Report on our Experience with the Watt & Sea 300 Cruising

This blog is for anyone interested in the Hydrogenerator Watt & Sea.

To increase our power supply during sailing, we had a hydrogenerator installed: Watt & Sea 300 Cruising with long shaft (970mm), large 280mm propeller.

Our ship is a Hallberg Rassy 43 MK III built in 2013.

The Watt & Sea performs well in theory. In practice, it is difficult to handle. The installation was sloppy. It was was carried out in September 2017 in Gibraltar by a German W&S representative. Because we were a „yacht in transit“ there, we did not have to pay VAT. Overall, the installation including travel expenses of the rep to Gibraltar cost us 5,200 euros. The installation took about 5 hours. The charge controller was fastened under the bed right next to the AGM batteries. The W&S was installed at the lowest possible point of the transom with the original W&S universal bracket on the port side.

So far so good. We were looking forward to our first test sail from Gibraltar to Tenerife ….. 5-6 days on the Atlantic Ocean. But….

Problems due to incorrect installation:

Right after the initial start-up, after crossing the Strait of Gibraltar, it became apparent that W&S was not performing. It made extremely loud noises and strong vibrations that could be heard throughout the ship. It sounded like somebody was machine sanding the stern – absolutely annoying! We let the W&S run all day, hoping it would eventually show some performance. In the evening and for the night noise and vibration were no longer bearable. We took it out of the water and saw that the line that lowers the generator was almost worn out.

Our agent from Germany assumed that the software of the charge controller was not programmed for our AGM batteries. After Saphir was hauled out for the winter , we removed the charge controller and we took it to Germany to be reprogrammed. It would have been appropriate to have done this before installation. Another point: the Velcro strip used to fasten the controller to our bed could not withstand the motion. It fell down in heavy waves. We fixed that by adding an aluminum bracket later.

In December 2017, Saphir went back into the water and we reinstalled the newly programmed charge controller. We also replaced the lines for lowering and lifting the W&S with stronger ones.

On the way from Tenerife to the Cape Verde Islands we had the same problems as from Gibraltar – noise and vibration. The W&S LEDs indicated that it has a connection problem. It was not functioning again and we had no W&S electric power on this route whatsoever. In Cape Verde, we asked an electrician to find the connection problem. W&S was ready to pay for one hour of service. The electrician quickly found a loose connection, repaired it and we were hoping that the W&S was now fit for the big Atlantic crossing to Barbados.
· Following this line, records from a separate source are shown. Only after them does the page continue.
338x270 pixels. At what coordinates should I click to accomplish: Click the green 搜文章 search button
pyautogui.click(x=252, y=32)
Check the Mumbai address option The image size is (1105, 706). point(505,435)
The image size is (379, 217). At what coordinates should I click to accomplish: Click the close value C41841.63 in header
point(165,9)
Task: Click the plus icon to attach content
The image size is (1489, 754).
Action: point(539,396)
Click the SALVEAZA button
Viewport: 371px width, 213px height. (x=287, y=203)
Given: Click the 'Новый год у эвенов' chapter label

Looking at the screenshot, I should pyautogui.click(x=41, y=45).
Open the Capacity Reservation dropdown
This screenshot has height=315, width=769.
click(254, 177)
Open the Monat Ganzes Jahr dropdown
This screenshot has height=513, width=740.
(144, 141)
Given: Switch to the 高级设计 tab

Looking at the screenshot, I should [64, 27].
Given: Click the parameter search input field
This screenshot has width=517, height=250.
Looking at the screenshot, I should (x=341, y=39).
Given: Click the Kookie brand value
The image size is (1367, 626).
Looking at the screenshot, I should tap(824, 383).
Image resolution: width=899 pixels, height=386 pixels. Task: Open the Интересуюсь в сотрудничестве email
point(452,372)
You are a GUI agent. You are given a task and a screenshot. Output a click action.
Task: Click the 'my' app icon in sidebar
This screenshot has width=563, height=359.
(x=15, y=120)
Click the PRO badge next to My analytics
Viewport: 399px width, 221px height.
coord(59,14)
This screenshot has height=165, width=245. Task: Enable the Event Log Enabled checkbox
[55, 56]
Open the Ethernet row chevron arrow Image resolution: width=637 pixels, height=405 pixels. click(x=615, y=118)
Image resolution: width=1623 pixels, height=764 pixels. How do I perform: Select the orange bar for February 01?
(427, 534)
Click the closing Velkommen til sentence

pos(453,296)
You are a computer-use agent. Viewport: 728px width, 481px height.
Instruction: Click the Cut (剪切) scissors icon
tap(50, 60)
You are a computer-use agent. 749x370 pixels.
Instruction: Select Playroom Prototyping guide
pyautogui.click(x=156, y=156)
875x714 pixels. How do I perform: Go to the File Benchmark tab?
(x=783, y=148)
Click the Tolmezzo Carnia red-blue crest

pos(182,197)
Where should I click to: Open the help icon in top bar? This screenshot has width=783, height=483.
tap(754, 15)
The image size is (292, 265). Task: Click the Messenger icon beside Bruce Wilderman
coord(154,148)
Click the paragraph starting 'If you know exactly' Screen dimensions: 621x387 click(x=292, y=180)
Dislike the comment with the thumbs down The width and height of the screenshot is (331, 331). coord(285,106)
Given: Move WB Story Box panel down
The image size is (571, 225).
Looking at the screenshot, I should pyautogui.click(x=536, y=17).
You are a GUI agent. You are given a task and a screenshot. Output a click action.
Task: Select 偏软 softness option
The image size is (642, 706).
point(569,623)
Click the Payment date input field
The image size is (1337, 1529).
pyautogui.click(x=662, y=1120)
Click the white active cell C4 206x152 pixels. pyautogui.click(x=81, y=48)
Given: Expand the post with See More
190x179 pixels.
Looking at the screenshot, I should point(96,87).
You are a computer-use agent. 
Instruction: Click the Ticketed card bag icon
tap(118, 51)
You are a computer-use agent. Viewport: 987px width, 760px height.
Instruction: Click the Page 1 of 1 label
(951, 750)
Not even close! For the 2,000 nautical miles across the Atlantic to Barbados we had exactly the same problems again – no power from the W&S. End of January an electrician in St. Lucia checked the connections and saw that the contacts in the plug did not match the ones in the socket. How could that happen! All the parts were installed as supplied by W&S. The repairs were paid for by the German agent since it was obvious that the installation had been performed very poorly. It was also clear that better performance checks would have been necessary – measuring the charge through the wiring over all 3 phases rather than relying on the LED display of the controller would have revealed the false connections in alle 3 (!) phases.

By end of January 2018, five months after the first installation, the W&S functioned for the first time! But unfortunately only for a short time …after 300 nautical miles in the Caribbean with typical winds up to 20 kn and moderate waves, the bracket of the W&S bent under the pressure and even the „low friction ring“ needed for lowering the unit into the water wore out.

This is the status today, seven months after the installation. We will have the fixture completely refurbished in St. Lucia to correct these flaws and to improve the handling of the W&S, which has proven to be very difficult under normal conditions of use. W&S asked us to send the bent part to France at our expense for examination and offered to send a new one at their expense. The whole thing probably takes 4-6 weeks to complete. Therefore, and because we have no confidence in the bracket, we refused the proposal.

By the way: We met other sailors with a W&S. Only one of them had not experienced problems. He had never used it before.

Now to the handling of the W&S:

1) With the W&S you can not shift to reverse while it is in the water, that would damage it.

2) You should not use it at all when running the engine because then the alternator already takes over the load and the W&S makes noise and vibrations.

3) You cannot lower the W&S while sailing, because the force of the current will prevent it from lowering to the right position. So you always have to stop to lower it!

4) Also, it is impossible to remove Sargassum from the shaft without stopping. At present, the Atlantic and Caribbean are full of Sargassum though (an alga with a behavior like creepers), and it wraps itself around the shaft and obstructs the propeller. It is absolutely annoying to free the propeller and shaft again and again. Sometimes you’re lucky and a bigger wave washes the stuff away. However, our W&S is not suited for the conditions we have encountered.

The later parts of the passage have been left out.